Carolina Chávez
Carlos Reygadas nació en Ciudad de México en 1971 y llegó al cine desde un lugar poco común. Estudió Derecho y trabajó en organismos internacionales antes de decidirse por la imagen en movimiento. Ese desvío inicial explica parte de su mirada. En su cine no hay prisa por agradar ni por resolver. Hay una insistencia en observar, en sostener la escena hasta que algo se revele por desgaste, por acumulación, por presencia.
Su debut, Japón, estrenado en 2002 y presentado en la Quincena de Realizadores del Festival de Cannes, marcó un punto de inflexión para el cine mexicano del siglo XXI. La película introdujo una relación distinta con el paisaje, el silencio y el cuerpo, alejándose de la narrativa clásica para proponer una experiencia física y moral. Desde entonces, Reygadas se consolidó como una de las voces más singulares del cine de autor internacional.
Con Batalla en el cielo en 2005, volvió a Cannes y colocó el deseo, la culpa y la violencia en el centro del encuadre. El filme desató debates intensos por su tratamiento frontal de la sexualidad y por la elección de actores no profesionales. Esa decisión se convertiría en una constante. Reygadas trabaja con cuerpos reales, con presencias que no buscan representar sino existir frente a la cámara.

En 2007 dirigió Luz silenciosa, rodada en lengua plautdietsch y situada en una comunidad menonita del norte de México.
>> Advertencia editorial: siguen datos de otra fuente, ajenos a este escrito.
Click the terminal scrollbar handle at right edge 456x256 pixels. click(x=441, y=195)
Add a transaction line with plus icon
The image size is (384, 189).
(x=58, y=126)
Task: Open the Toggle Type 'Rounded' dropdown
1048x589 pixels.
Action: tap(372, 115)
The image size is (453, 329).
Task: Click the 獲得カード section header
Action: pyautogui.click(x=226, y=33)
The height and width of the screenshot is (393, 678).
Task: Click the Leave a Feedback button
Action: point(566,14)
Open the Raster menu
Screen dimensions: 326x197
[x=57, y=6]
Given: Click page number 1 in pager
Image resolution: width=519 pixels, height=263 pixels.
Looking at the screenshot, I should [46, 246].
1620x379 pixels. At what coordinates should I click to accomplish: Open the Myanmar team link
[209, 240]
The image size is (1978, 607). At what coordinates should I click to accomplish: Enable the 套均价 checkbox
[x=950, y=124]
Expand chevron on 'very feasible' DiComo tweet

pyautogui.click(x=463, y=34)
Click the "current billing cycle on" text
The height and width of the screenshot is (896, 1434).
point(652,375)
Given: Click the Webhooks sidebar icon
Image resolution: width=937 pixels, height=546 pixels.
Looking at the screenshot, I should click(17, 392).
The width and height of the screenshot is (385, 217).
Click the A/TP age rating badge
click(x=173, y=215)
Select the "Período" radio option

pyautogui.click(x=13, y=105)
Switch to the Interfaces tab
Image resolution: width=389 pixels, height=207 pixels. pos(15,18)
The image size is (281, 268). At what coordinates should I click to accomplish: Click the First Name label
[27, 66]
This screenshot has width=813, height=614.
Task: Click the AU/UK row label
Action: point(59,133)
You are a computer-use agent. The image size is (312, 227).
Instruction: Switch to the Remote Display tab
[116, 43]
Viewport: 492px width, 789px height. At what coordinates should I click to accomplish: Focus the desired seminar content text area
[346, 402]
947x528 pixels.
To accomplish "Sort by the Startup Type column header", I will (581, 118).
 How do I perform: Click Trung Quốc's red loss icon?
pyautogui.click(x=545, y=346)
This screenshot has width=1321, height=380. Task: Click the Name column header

La película ganó el Premio del Jurado en Cannes y confirmó la dimensión espiritual de su cine. El tiempo se dilata, la luz se vuelve materia narrativa y el conflicto íntimo adquiere una gravedad casi litúrgica. La película circuló ampliamente en festivales y se estudia hoy como una de las obras clave del cine contemporáneo.
Su reconocimiento institucional llegó en 2012 con Post Tenebras Lux, que le valió el premio a Mejor Director en Cannes. El filme profundizó en una estructura fragmentaria, onírica y sensorial, donde la infancia, el campo y la vida doméstica se entrelazan con imágenes de fuerte carga simbólica. Reygadas asumió el riesgo formal sin concesiones, consolidando una obra que no busca consenso.
En 2018 presentó Nuestro tiempo, una película de casi tres horas donde el director actúa junto a Natalia López, su entonces pareja. El filme aborda la intimidad, los pactos afectivos y la fragilidad del ego masculino desde un espacio rural que funciona como extensión emocional. La crítica internacional reconoció su ambición formal y su honestidad, aunque también señaló la incomodidad que produce su exposición directa.
Más allá de su filmografía, Reygadas ha tenido un papel activo en la producción de cine independiente en México. Fundó Mantarraya Producciones junto a Jaime Romandía, desde donde ha impulsado proyectos de cineastas como Amat Escalante, quien ganó el premio a Mejor Director en Cannes en 2013 con Heli. Esa labor ha sido fundamental para sostener una escena autoral con proyección internacional.
El cine de Carlos Reygadas exige atención y tiempo. No ofrece respuestas rápidas ni relatos cerrados. Su apuesta reside en la experiencia, en la duración y en la tensión entre lo visible y lo invisible. En un contexto dominado por la velocidad y la estandarización de la imagen, su obra insiste en otra forma de mirar y de permanecer.